Despite the variety of companies and institutions from which this data sample was drawn, the definition of ethical sourcing is relatively uniform. Messages about sourcing on product packaging and marketing materials tend to reference price paid to producers, programs and projects at origin to ensure community and supply-chain sustainability, pre-financing and long-term direct relationships with farmers, and farmer empowerment. Ethical coffee is framed as a response to bad conditions and unmet needs in coffee growing communities, and consumers and coffee companies are positioned as ethical actors who help producers.

A market-based solution for the problems and hardships faced by producers of course requires consumer participation. In keeping with this logic, a consumer-driven model of change that positions consumers as saviors (and thus ethical actors) is trumpeted throughout the data. On a package of its coffee, Celestial Seasonings explains, “By choosing this Fair Trade Certified coffee, you are directly contributing to the livelihood of coffee growing communities.” Green Mountain Coffee Roasters sums up this sentiment on a package of their coffee with these words: “What ends up in your cup is simply pure, fresh and fabulous coffee. It’s the taste of a better world.”

Descriptions of laborers that draw on colonial tropes of need and market-based development work together with discourses of racial and cultural difference to construct the laborer as fundamentally different from the consumer, with different needs and standards of living. Such discourses frame laborers as in need of no more than the minimum things required for a basic standard of living, and assures that the practices of the business allow these conditions to be achieved. Thus what the predominantly white northern consumer as psychic tourist sees through this narrative is an image of a happy, cooperative, and leisurely brown producer that fits well within the logics of neoliberal market-based development models. It seems that also what is sold is a promise of fixity of producers and their communities, in terms of sustainability, social status, and geographical placement. Happy producers and beautiful, preserved places are sold by this narrative, which truly does offer consumers “the taste of a better world.”

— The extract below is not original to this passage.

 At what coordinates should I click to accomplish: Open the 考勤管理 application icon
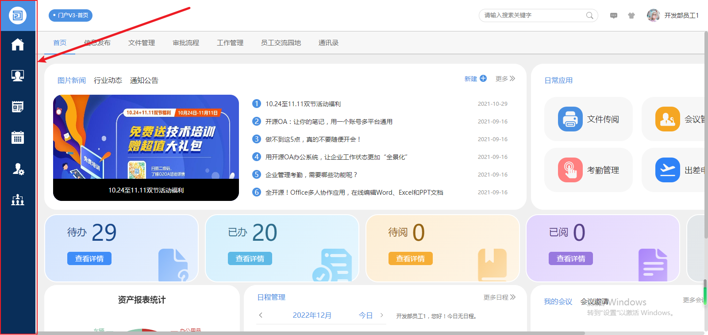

As for consumers, the people who participated in this part of the research are a homogenous bunch. They are mostly white, middle class, college educated young adults (average age 32.5 years). Politically speaking, they skew from centrist to left. They are regular coffee drinkers both at home and in coffeehouses, and most became aware of ethical coffee between 1999 and 2002, and primarily through the product itself. They regularly purchase ethical coffee and select coffeehouses based on their knowledge of whether or not ethical coffee is served. Over half of survey respondents reported that ethical sourcing factored into their decision to patronize the coffeehouse in which they were surveyed, and sixty-one percent reported that they regularly purchase ethical coffee. Three quarters of interview participants reported that they specifically seek ethical coffee and sixty percent reported that they consistently purchase it.

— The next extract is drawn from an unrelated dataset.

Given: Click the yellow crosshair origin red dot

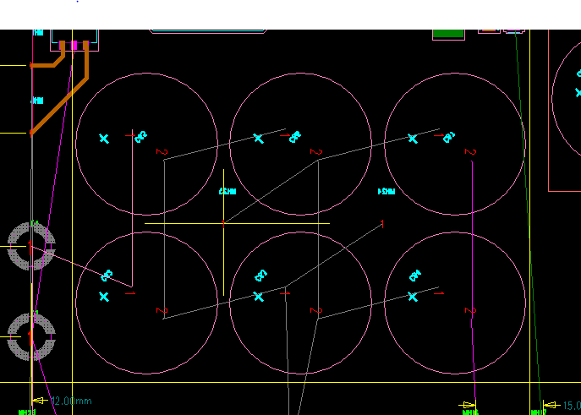Looking at the screenshot, I should click(223, 223).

While they are committed consumers of ethical coffee, their understanding of ethical sourcing models is uniformly vague (though indeed patterned). The vast majority of participants have an essentialized understanding of ethical sourcing models. Only a handful of interview participants have a nuanced understanding of the distinctions between different models. Yet despite this, clear trends emerge from interviews and surveys of consumers of ethical coffee, which are presented as four themes: 1. why ethical coffee is the “right” choice, 2. definitions of ethical coffee, 3. definitions of “ethical” or “socially responsible” business, and 4. the tensions and contradictions expressed in articulations of ethical consumer subjectivity.

Consumers of ethical coffee choose to purchase the product because they believe that doing so yields positive change in the lives of coffee producers, and thus, is the right thing to do. They recognize that some American consumption patterns produce negative consequences around the world, and consequently feel a responsibility to be a part of a solution and not reproduce the problem. They seek to do good and to avoid doing harm to people and the planet. They experience ethical consumption as a feel-good way of fulfilling the needs and expectations to which they have grown accustomed. Ethical products and the businesses that sell them afford participants the opportunity to avoid what they frame as “bad” consumer choices and practices, and allow them to inhabit and express an informed and moral consumer subjectivity. Ethical coffee thus responds to and assuages (to a certain extent) the anxieties that participants feel due to their awareness of global inequalities and their relationships to them.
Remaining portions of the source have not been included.